## PROBLEM DESCRIPTION
Please return the items below unchanged, starting at the line that contains "The height and width of the screenshot is (500, 1110)." and stopping after the line that contains "I want to click on x-tick-labels: 2.5".

(THE DATA)

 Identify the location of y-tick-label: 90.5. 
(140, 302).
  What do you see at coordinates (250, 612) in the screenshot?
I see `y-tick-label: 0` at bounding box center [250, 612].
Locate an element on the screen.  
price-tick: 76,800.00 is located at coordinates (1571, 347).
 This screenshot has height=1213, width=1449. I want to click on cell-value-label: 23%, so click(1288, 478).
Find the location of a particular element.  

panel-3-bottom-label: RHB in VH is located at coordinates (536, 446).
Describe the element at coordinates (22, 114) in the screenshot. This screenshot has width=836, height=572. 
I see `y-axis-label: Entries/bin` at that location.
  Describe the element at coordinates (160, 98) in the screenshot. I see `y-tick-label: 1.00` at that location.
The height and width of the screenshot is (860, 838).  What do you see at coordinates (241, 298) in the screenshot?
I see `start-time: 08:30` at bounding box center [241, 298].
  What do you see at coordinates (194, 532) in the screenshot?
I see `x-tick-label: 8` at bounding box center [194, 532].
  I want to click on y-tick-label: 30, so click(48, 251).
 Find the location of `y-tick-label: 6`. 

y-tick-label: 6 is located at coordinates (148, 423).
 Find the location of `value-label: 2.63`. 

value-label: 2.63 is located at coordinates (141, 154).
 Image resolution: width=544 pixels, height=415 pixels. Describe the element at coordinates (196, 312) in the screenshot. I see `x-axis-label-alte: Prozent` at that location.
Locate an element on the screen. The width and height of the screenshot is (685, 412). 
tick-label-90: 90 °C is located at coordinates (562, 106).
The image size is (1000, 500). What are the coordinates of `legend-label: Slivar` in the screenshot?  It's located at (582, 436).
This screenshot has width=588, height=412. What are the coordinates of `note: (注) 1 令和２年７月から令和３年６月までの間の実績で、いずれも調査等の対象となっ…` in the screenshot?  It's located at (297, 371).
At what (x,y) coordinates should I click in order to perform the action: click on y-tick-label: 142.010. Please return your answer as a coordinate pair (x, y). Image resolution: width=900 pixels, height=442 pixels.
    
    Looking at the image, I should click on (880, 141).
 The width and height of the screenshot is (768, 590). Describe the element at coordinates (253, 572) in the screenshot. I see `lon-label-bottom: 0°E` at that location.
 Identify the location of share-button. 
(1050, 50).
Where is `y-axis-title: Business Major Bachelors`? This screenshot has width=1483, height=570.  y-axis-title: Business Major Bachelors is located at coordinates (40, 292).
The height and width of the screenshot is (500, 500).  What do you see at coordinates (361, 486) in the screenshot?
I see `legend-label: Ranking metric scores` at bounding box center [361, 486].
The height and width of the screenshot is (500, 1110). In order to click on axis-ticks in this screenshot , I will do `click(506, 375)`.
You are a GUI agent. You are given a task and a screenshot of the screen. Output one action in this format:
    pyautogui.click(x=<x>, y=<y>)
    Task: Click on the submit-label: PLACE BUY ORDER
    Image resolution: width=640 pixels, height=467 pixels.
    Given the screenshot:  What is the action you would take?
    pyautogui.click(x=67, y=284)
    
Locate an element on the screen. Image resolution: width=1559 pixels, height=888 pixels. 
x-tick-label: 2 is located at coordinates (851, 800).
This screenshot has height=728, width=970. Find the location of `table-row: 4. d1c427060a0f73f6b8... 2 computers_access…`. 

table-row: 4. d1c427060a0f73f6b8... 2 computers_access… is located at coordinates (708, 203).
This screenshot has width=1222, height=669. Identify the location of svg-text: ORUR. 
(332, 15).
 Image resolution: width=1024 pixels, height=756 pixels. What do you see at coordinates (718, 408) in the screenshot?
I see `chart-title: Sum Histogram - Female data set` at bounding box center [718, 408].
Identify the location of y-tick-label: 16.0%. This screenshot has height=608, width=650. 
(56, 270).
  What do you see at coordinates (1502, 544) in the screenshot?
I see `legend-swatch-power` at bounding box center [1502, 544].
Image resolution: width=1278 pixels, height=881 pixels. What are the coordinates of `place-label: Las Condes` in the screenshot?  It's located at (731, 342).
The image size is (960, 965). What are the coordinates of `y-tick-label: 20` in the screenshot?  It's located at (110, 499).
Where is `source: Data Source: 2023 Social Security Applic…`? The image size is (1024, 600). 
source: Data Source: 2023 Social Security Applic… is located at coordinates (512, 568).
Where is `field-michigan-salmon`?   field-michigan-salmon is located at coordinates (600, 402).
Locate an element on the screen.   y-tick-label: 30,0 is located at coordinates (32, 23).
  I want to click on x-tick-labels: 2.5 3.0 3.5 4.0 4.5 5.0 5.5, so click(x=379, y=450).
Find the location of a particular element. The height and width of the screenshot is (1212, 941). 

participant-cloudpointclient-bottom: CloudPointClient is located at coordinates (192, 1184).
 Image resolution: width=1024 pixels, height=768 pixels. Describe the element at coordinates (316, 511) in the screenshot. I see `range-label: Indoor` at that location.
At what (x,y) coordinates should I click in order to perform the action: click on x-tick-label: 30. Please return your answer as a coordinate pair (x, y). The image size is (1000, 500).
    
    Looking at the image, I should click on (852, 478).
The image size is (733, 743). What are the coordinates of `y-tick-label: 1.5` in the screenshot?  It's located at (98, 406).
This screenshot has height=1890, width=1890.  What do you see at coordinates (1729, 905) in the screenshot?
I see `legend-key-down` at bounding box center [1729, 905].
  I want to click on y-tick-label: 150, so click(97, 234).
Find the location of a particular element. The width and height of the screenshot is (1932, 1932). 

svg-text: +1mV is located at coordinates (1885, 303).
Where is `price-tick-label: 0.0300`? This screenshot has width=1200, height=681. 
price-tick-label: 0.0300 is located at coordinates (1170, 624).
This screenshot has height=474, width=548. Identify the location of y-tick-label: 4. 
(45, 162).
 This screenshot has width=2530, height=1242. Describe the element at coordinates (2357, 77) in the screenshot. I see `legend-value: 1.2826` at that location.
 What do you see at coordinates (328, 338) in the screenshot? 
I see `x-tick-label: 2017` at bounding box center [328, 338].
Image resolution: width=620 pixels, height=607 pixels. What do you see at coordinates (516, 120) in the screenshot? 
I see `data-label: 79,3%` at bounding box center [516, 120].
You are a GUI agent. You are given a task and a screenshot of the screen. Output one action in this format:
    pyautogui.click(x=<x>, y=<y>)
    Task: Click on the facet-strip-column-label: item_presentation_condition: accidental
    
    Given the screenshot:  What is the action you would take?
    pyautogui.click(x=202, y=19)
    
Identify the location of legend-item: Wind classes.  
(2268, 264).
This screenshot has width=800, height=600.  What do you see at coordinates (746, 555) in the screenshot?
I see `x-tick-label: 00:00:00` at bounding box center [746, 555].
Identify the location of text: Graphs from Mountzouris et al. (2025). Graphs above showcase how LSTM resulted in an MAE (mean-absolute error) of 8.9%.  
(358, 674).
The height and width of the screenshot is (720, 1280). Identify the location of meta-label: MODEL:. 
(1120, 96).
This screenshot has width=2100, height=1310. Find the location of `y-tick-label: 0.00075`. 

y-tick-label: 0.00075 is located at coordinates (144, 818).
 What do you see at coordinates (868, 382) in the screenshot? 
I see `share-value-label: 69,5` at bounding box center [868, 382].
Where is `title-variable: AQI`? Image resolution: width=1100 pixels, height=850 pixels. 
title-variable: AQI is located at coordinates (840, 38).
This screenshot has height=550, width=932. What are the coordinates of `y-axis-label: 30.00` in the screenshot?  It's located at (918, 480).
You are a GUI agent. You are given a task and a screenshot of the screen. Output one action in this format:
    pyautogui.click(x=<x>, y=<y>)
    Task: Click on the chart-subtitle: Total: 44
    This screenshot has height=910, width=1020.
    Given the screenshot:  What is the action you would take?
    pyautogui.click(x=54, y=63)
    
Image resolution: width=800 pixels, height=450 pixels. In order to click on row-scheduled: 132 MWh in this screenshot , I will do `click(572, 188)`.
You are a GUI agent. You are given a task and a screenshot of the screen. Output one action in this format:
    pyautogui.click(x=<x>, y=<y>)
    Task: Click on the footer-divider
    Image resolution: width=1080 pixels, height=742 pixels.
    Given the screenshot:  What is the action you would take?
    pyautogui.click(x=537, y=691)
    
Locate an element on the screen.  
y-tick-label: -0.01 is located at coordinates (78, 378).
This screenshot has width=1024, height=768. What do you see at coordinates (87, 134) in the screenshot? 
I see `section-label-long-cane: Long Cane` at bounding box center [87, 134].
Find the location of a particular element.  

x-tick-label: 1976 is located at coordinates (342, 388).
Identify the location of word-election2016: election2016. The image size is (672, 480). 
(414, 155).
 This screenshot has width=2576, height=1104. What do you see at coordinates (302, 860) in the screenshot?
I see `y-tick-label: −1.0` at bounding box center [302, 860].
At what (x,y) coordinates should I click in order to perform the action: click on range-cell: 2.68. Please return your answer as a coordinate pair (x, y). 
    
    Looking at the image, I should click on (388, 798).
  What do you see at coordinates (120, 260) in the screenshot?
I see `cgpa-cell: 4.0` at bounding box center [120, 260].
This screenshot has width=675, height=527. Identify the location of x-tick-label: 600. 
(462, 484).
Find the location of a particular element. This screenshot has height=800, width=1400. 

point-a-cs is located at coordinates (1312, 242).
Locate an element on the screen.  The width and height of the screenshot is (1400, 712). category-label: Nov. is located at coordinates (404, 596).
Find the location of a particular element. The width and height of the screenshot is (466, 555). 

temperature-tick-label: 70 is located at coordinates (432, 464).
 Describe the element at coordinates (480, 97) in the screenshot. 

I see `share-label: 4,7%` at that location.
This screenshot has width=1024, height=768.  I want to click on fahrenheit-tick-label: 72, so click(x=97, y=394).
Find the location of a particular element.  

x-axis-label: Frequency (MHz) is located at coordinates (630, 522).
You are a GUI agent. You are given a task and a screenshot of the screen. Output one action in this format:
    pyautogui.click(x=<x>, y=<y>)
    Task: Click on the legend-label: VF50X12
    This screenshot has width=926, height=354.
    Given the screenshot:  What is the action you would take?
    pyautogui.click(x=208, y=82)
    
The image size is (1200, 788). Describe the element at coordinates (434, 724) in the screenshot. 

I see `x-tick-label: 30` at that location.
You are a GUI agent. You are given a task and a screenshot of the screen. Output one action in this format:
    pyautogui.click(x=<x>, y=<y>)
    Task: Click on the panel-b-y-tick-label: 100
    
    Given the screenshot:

(End THE DATA)

## EXERCISE OUTPUT
The height and width of the screenshot is (500, 1110). In order to click on axis-ticks in this screenshot , I will do `click(506, 375)`.
You are a GUI agent. You are given a task and a screenshot of the screen. Output one action in this format:
    pyautogui.click(x=<x>, y=<y>)
    Task: Click on the submit-label: PLACE BUY ORDER
    Image resolution: width=640 pixels, height=467 pixels.
    Given the screenshot:  What is the action you would take?
    pyautogui.click(x=67, y=284)
    
Locate an element on the screen. Image resolution: width=1559 pixels, height=888 pixels. 
x-tick-label: 2 is located at coordinates (851, 800).
This screenshot has height=728, width=970. Find the location of `table-row: 4. d1c427060a0f73f6b8... 2 computers_access…`. 

table-row: 4. d1c427060a0f73f6b8... 2 computers_access… is located at coordinates (708, 203).
This screenshot has width=1222, height=669. Identify the location of svg-text: ORUR. 
(332, 15).
 Image resolution: width=1024 pixels, height=756 pixels. What do you see at coordinates (718, 408) in the screenshot?
I see `chart-title: Sum Histogram - Female data set` at bounding box center [718, 408].
Identify the location of y-tick-label: 16.0%. This screenshot has height=608, width=650. 
(56, 270).
  What do you see at coordinates (1502, 544) in the screenshot?
I see `legend-swatch-power` at bounding box center [1502, 544].
Image resolution: width=1278 pixels, height=881 pixels. What are the coordinates of `place-label: Las Condes` in the screenshot?  It's located at (731, 342).
The image size is (960, 965). What are the coordinates of `y-tick-label: 20` in the screenshot?  It's located at (110, 499).
Where is `source: Data Source: 2023 Social Security Applic…`? The image size is (1024, 600). 
source: Data Source: 2023 Social Security Applic… is located at coordinates (512, 568).
Where is `field-michigan-salmon`?   field-michigan-salmon is located at coordinates (600, 402).
Locate an element on the screen.   y-tick-label: 30,0 is located at coordinates (32, 23).
  I want to click on x-tick-labels: 2.5 3.0 3.5 4.0 4.5 5.0 5.5, so click(x=379, y=450).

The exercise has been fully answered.